思いもしない展開に赤くなったり青くなったりする虎徹は、これから自分の身に訪れるだろうあれこれに、いっそ水面の向こうに逃げ出したくなった。

けれど。

硝子から引き離されて、キスをされて、抱きしめられて。

ああこれでは例え水面の向こうに逃げようとしても引きあげられて捕まえられる。

愛しいと思うあまりに想いに溺れて、―――本当は嫌なのに、やわらかい女たちの癒しをバーナビーに与えようとした。

物解りのいいふりで、バーナビーにちゃんとした女の妃や妾を勧めようとして、けれどそうすることへの苦しさに知らず溺れそうになり、けれど当のバーナビーに呼吸を与えられて苦しさがすっかり消える。

苦しいけれど苦しくないそれはまるで人工呼吸で、人命救助なら俺の専売特許なのになんでこいつにレスキューされてんの俺、だなんて小さく笑って。

自分よりも遥かに上手いバーナビーのキスに翻弄されて力が抜けて、座り込んでしまう前に店の壁に腰を押さえられまた深くキスをされる。

バーナビーの肩越しに僅かに見えた泉にはまだ男が水面を覗きこんでいて、幸せそうに頬んでいる。

あの物語と異なり『水面に映る自分に恋をしている』ことを自覚しているだろう男は、きっと本当に幸せなのに違いない。

なにせいつでも恋人に逢えて、加減さえすれば口付けも交わせるのだから。

けれど。

「……………でも、大好きな奴を抱きしめて大好きな奴に抱きしめられる俺のほうがもっとずっと幸せだけどな」

「何か言いましたか、虎徹さん?」

「いや、………うん。バニ、愛してる」

睦言のようにキスの合間に囁けば、もう一度強く抱きしめられまた深いキス。

…このまま機嫌よくなって、帰って抱き合うのはまあともかく、お仕置のことは忘れればいいな。

ちらりとそんなことを思った虎徹だったが。

機嫌がいいからこそそれはもう楽しそうに旦那様にお仕置されて、これからは馬鹿なことを考えません、夫の愛を疑いません、それから夫以外の男に好感を持ちませんと百回以上誓わされた虎徹が泣きながら許されたのは、翌日の夕方のことだった。

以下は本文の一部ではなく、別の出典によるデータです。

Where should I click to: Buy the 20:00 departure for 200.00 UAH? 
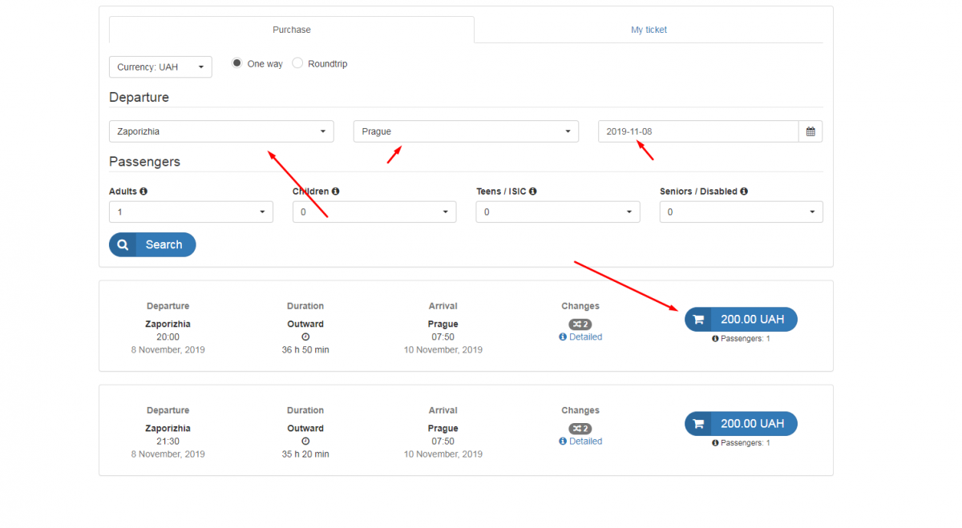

なお、シュテルン帝国第五皇子とその正妃の城下町での仲睦まじい様子が多数の人に目撃されたその数日間、シュテルンビルトの神殿では情熱的な夫婦にあてられた適齢期の男女がこぞって結婚報告に訪れた――――ということを後日知った虎徹は、暫くの間はずかしさのあまり城下町を出歩くことができず、やりすぎた夫に不機嫌にあたったりしたのだが、それとは対照的にバーナビーはどこまでも楽しげに妻の機嫌を取り続けたと言う。